Information given:
____

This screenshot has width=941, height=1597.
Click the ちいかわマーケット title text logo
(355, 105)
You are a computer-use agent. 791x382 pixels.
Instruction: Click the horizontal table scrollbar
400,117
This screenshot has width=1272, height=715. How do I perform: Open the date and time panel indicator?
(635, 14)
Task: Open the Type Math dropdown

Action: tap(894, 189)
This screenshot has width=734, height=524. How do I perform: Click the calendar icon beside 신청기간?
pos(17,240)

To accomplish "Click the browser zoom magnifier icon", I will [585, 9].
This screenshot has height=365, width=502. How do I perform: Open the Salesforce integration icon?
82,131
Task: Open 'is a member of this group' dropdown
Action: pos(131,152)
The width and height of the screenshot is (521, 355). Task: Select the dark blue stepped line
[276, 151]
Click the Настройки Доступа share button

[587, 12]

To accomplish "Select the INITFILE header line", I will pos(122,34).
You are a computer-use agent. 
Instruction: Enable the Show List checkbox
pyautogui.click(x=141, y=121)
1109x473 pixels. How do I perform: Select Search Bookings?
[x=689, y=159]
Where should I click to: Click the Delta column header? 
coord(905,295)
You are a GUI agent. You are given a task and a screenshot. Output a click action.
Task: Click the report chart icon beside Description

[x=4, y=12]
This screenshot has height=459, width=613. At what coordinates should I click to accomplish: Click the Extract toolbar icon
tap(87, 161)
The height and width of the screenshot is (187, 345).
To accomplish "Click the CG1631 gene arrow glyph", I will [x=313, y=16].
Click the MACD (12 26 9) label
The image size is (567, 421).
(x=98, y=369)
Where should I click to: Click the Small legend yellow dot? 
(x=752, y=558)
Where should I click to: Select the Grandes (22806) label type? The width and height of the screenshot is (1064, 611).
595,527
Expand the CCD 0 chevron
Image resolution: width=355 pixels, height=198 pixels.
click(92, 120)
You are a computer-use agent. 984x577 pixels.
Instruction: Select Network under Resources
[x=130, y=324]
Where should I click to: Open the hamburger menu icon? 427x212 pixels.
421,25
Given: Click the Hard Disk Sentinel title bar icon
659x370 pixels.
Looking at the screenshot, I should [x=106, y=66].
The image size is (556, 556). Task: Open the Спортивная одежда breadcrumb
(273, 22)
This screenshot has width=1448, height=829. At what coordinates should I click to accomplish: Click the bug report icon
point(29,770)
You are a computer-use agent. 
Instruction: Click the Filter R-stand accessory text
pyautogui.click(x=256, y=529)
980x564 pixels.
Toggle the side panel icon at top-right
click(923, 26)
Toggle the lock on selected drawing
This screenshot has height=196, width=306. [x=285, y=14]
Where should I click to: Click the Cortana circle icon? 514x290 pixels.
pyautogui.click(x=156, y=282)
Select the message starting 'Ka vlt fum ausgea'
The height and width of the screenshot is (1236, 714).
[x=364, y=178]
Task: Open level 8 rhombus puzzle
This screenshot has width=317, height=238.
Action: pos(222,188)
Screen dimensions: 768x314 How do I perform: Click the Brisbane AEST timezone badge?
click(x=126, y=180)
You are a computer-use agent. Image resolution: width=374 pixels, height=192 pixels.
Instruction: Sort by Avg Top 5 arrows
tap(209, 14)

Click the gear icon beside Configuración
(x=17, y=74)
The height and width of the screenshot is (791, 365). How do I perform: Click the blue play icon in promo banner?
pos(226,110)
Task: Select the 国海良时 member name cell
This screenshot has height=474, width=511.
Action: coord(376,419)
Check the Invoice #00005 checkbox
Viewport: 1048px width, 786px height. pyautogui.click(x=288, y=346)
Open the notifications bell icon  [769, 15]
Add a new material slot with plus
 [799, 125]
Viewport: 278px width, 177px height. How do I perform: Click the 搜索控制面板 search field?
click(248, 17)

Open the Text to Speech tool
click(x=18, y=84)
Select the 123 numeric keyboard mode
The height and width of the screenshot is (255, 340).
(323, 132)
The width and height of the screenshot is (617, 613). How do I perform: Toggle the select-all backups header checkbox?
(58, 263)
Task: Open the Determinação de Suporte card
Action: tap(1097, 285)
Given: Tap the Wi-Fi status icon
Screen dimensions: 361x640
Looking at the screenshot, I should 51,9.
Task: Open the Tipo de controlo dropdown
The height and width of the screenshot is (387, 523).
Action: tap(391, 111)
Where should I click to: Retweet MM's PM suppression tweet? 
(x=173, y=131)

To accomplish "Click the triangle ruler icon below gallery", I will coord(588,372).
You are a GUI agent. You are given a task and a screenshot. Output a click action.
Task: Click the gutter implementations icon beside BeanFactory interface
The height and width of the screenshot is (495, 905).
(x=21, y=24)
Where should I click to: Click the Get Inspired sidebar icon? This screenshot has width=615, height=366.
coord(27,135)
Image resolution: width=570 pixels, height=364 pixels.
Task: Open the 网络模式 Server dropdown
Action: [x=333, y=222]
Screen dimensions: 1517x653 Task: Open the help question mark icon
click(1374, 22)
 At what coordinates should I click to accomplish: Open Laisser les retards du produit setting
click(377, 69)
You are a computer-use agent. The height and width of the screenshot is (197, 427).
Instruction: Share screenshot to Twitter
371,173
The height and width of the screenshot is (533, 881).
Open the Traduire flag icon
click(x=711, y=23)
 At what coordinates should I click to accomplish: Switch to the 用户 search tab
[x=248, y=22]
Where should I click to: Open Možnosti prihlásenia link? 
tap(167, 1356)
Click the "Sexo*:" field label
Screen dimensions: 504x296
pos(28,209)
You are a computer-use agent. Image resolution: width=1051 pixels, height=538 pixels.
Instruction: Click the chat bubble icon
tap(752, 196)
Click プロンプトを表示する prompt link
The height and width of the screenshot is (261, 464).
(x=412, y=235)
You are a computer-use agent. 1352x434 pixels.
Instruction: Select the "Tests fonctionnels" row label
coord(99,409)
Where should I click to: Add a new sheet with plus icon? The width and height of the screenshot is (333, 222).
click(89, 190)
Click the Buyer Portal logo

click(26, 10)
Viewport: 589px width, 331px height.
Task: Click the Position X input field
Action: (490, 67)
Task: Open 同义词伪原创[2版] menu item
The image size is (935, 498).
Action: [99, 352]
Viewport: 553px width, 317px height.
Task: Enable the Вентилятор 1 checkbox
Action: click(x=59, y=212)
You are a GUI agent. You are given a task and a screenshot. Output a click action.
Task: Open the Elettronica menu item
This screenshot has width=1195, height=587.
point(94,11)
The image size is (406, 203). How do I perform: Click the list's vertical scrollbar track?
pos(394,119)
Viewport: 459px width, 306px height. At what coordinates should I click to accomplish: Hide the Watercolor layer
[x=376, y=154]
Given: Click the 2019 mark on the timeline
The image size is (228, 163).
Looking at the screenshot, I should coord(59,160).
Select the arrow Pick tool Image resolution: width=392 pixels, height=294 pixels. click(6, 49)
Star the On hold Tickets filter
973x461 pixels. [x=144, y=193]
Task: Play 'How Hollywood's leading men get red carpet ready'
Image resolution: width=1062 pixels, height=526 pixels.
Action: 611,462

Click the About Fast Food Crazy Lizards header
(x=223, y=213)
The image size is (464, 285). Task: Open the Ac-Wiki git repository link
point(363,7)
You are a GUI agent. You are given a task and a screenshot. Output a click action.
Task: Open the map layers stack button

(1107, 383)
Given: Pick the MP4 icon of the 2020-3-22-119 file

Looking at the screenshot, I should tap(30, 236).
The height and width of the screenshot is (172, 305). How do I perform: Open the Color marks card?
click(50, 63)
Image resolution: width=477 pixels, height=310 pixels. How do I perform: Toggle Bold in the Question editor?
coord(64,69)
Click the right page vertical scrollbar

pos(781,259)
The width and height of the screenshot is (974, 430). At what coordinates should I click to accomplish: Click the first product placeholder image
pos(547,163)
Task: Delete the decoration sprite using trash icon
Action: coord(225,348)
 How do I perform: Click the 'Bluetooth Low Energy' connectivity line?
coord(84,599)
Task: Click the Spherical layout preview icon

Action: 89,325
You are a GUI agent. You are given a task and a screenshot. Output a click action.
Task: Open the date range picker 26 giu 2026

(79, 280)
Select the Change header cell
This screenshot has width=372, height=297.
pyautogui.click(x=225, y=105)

____

To do: Identify the lines in the entries that hold "computer" and return each one.

Exercise answer:
You are a computer-use agent. 791x382 pixels.
You are a computer-use agent. 
You are a computer-use agent. 984x577 pixels.
You are a computer-use agent. 
You are a computer-use agent. Image resolution: width=374 pixels, height=192 pixels.
You are a computer-use agent. The height and width of the screenshot is (197, 427).
You are a computer-use agent. Image resolution: width=1051 pixels, height=538 pixels.
You are a computer-use agent. 1352x434 pixels.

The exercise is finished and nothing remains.